▸ **Set task**
Rewrite the records below with "marker" replaced by "indicator" and nothing else altered. Omit the pictures from your answer.

Records of locating words and elements:
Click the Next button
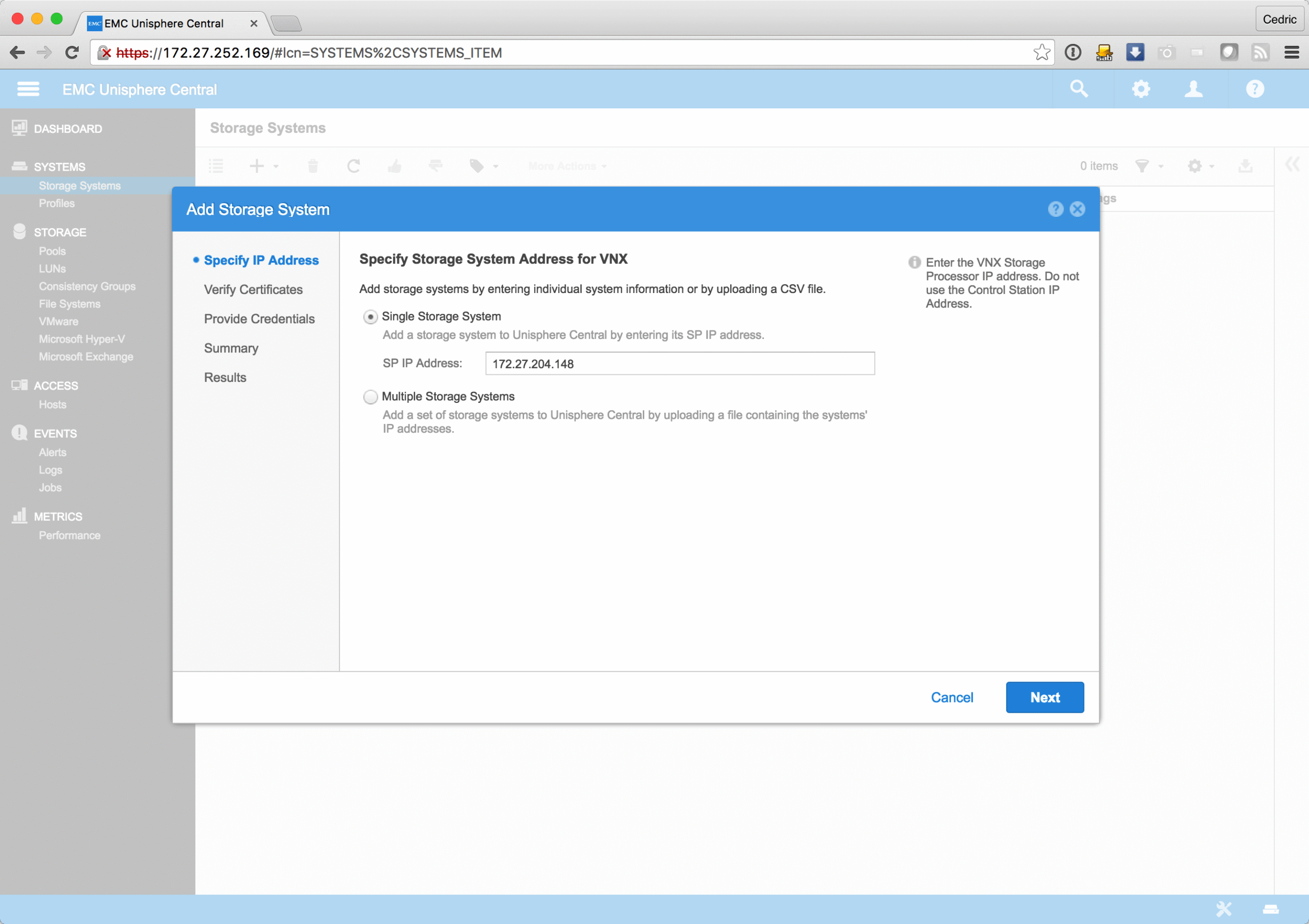The width and height of the screenshot is (1309, 924). click(x=1045, y=697)
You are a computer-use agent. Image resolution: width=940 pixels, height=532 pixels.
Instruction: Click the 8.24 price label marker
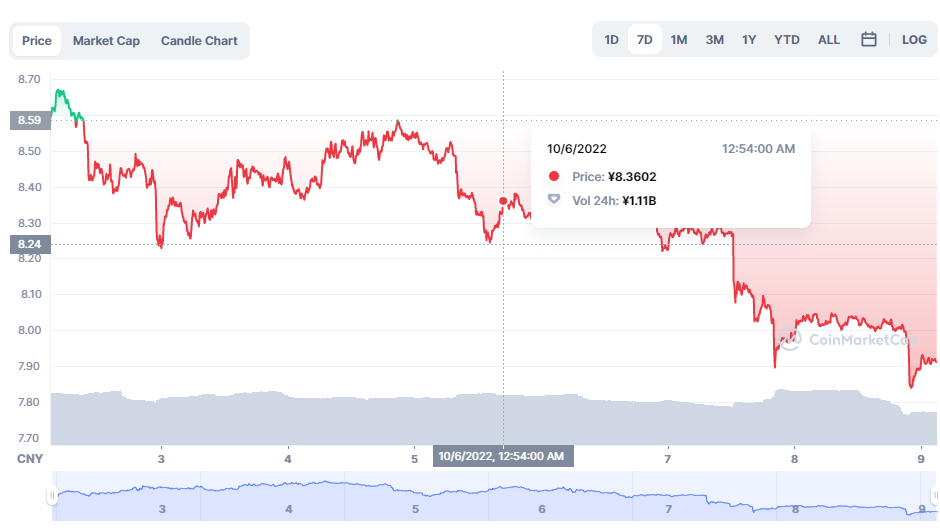(x=29, y=243)
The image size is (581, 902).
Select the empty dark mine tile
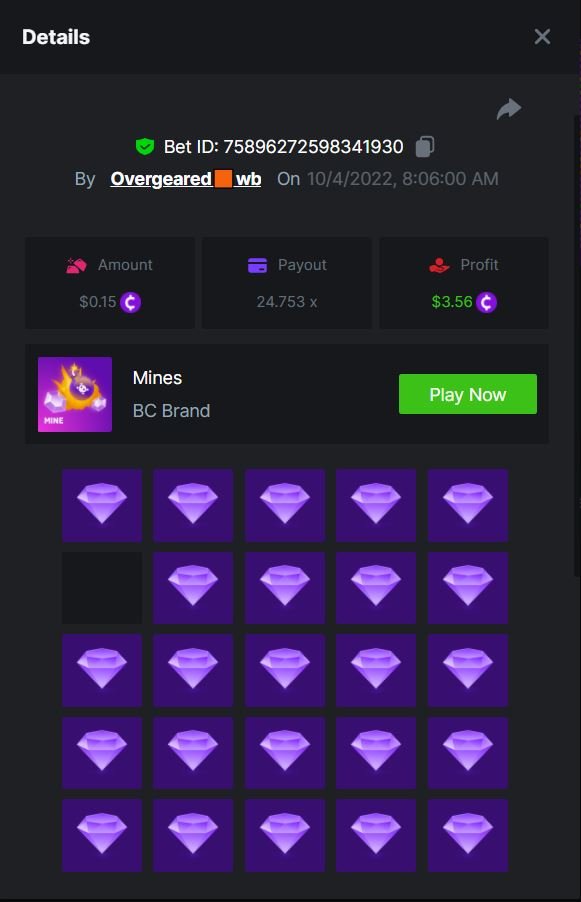pos(102,588)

▸ **Written solution**
Click the Next button
The width and height of the screenshot is (1309, 924). click(x=1045, y=697)
You are a computer-use agent. Image resolution: width=940 pixels, height=532 pixels.
Instruction: Click the 8.24 price label indicator
(x=29, y=243)
The image size is (581, 902).
Select the empty dark mine tile
pos(102,588)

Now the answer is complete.